"""
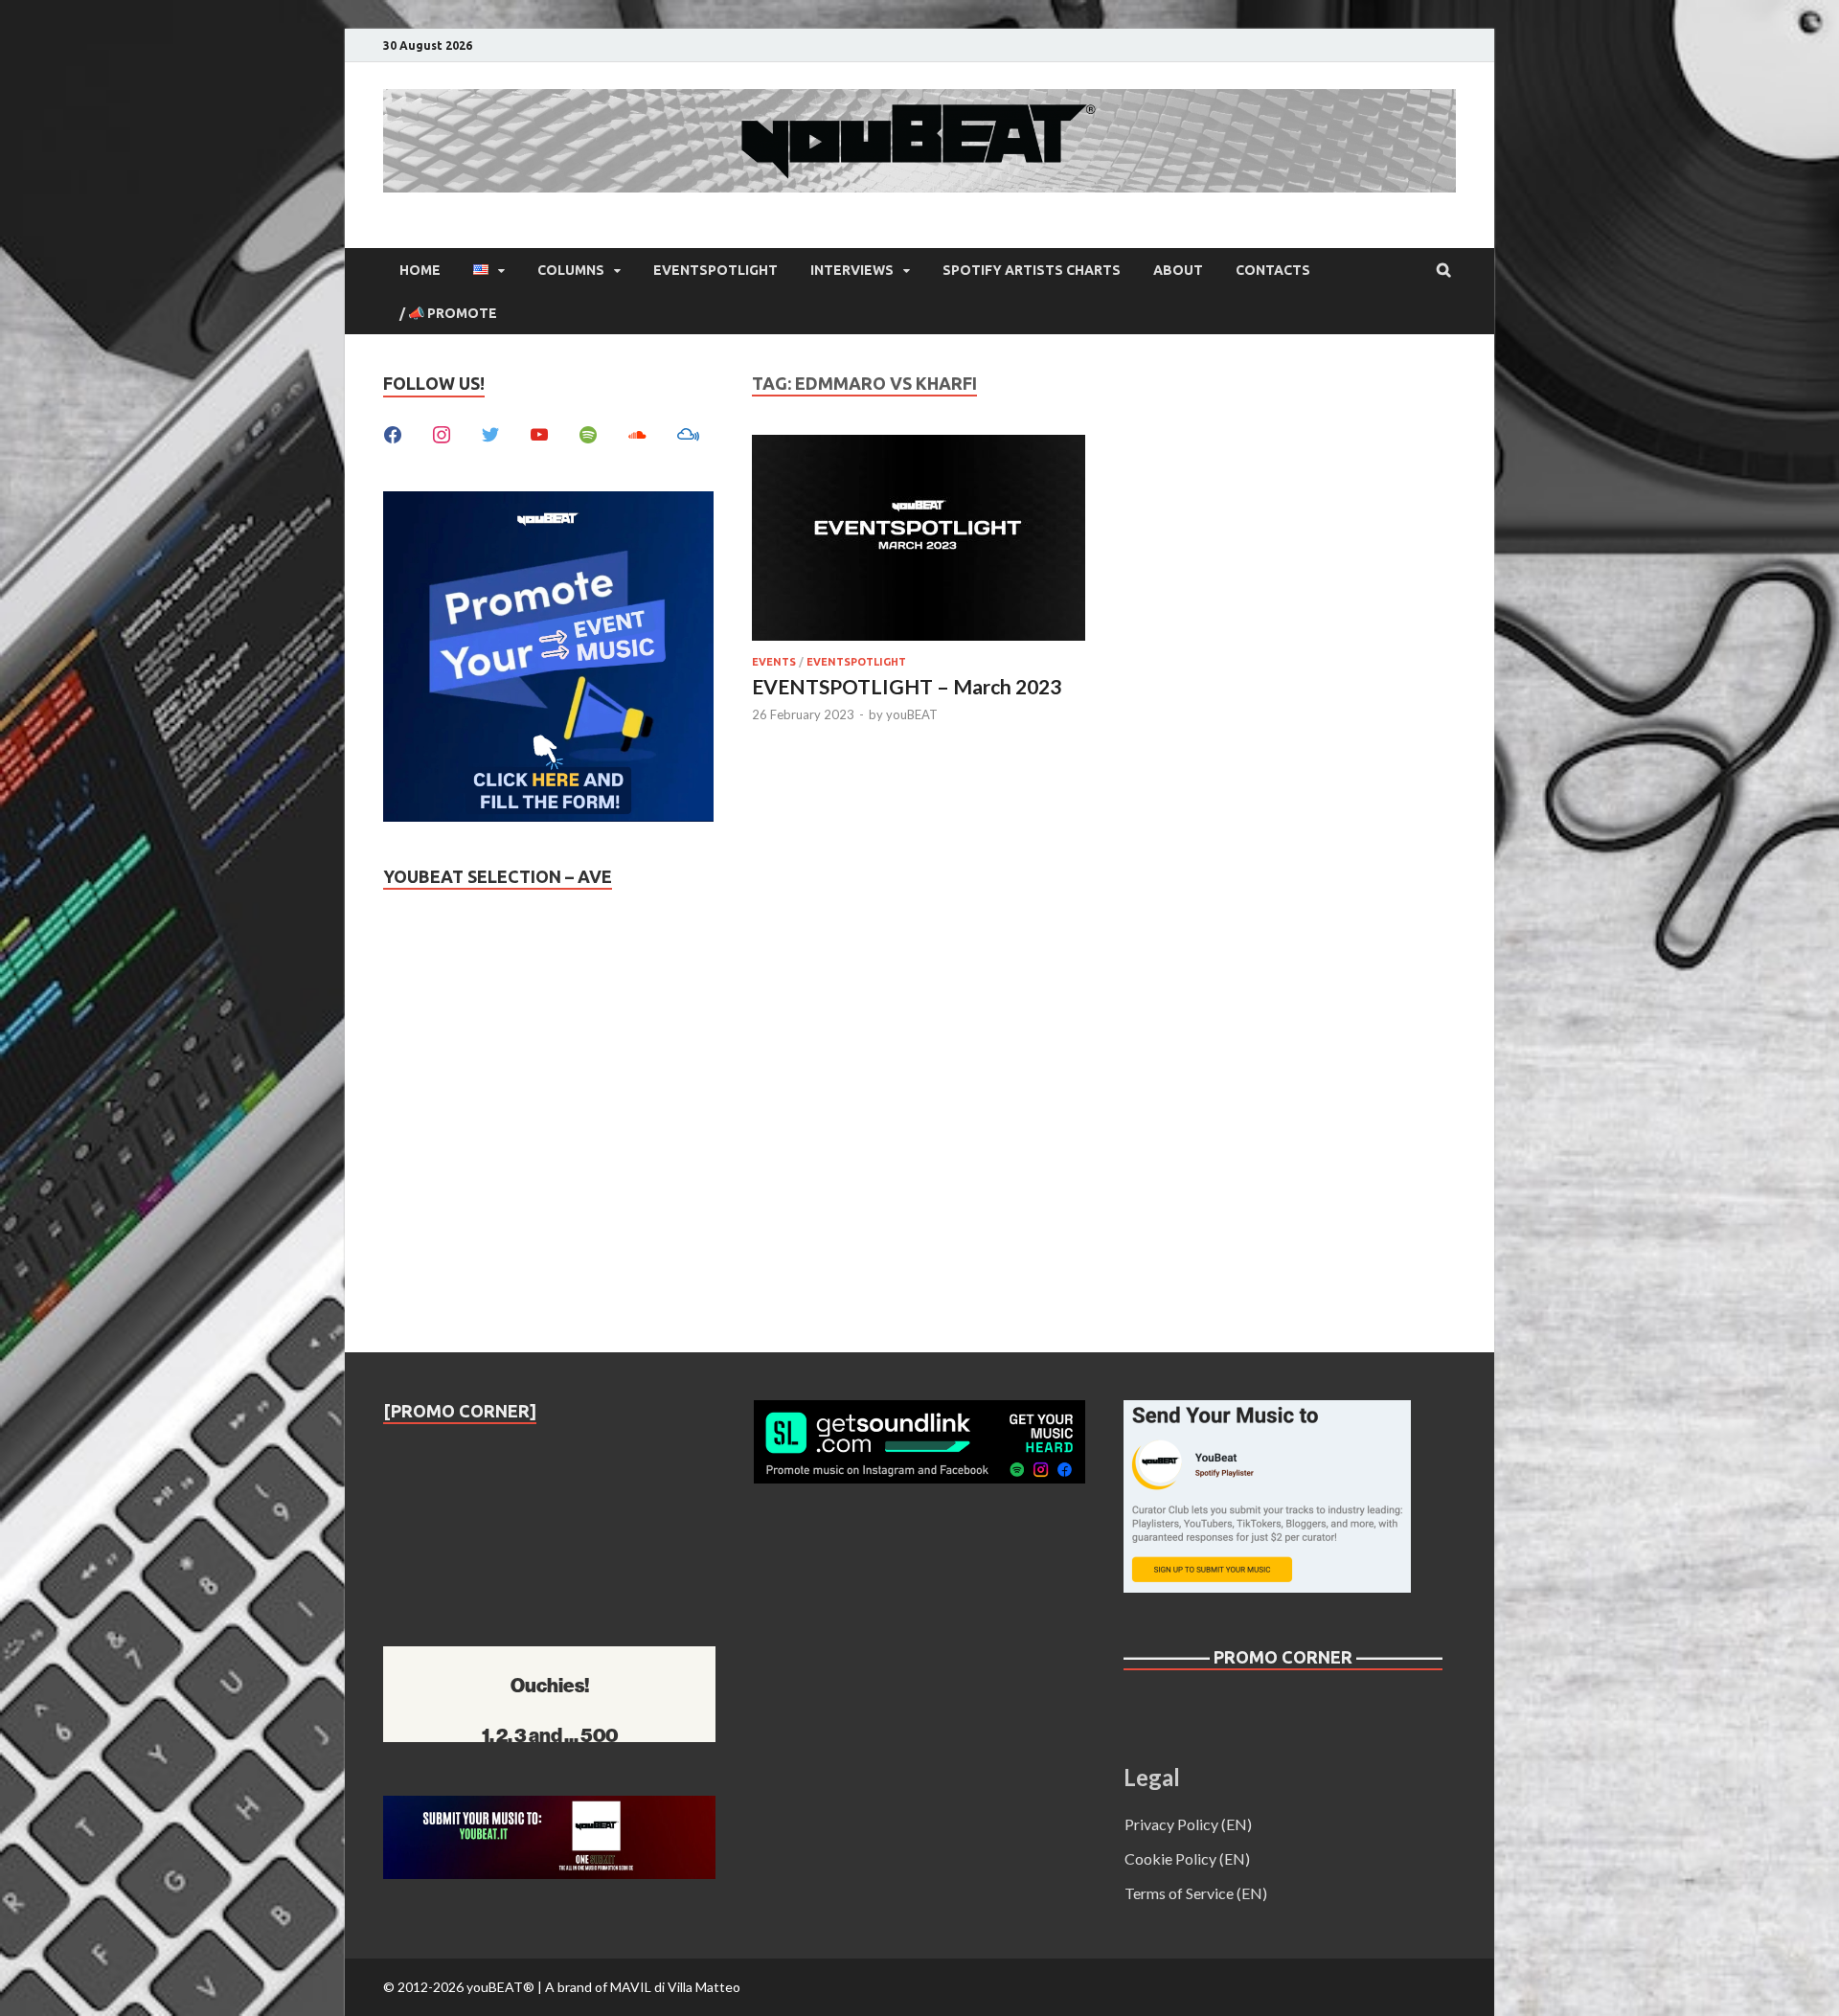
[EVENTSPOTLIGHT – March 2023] (918, 540)
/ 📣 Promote (448, 313)
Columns (570, 270)
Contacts (1273, 270)
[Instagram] (441, 432)
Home (420, 270)
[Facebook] (392, 432)
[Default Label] (539, 432)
"""
(EXERCISE GOAL)
An exact retyping of the material, minus the pictures, is the required answer.

(ANSWER SPACE)
[EVENTSPOTLIGHT – March 2023] (918, 540)
/ 📣 Promote (448, 313)
Columns (570, 270)
Contacts (1273, 270)
[Instagram] (441, 432)
Home (420, 270)
[Facebook] (392, 432)
[Default Label] (539, 432)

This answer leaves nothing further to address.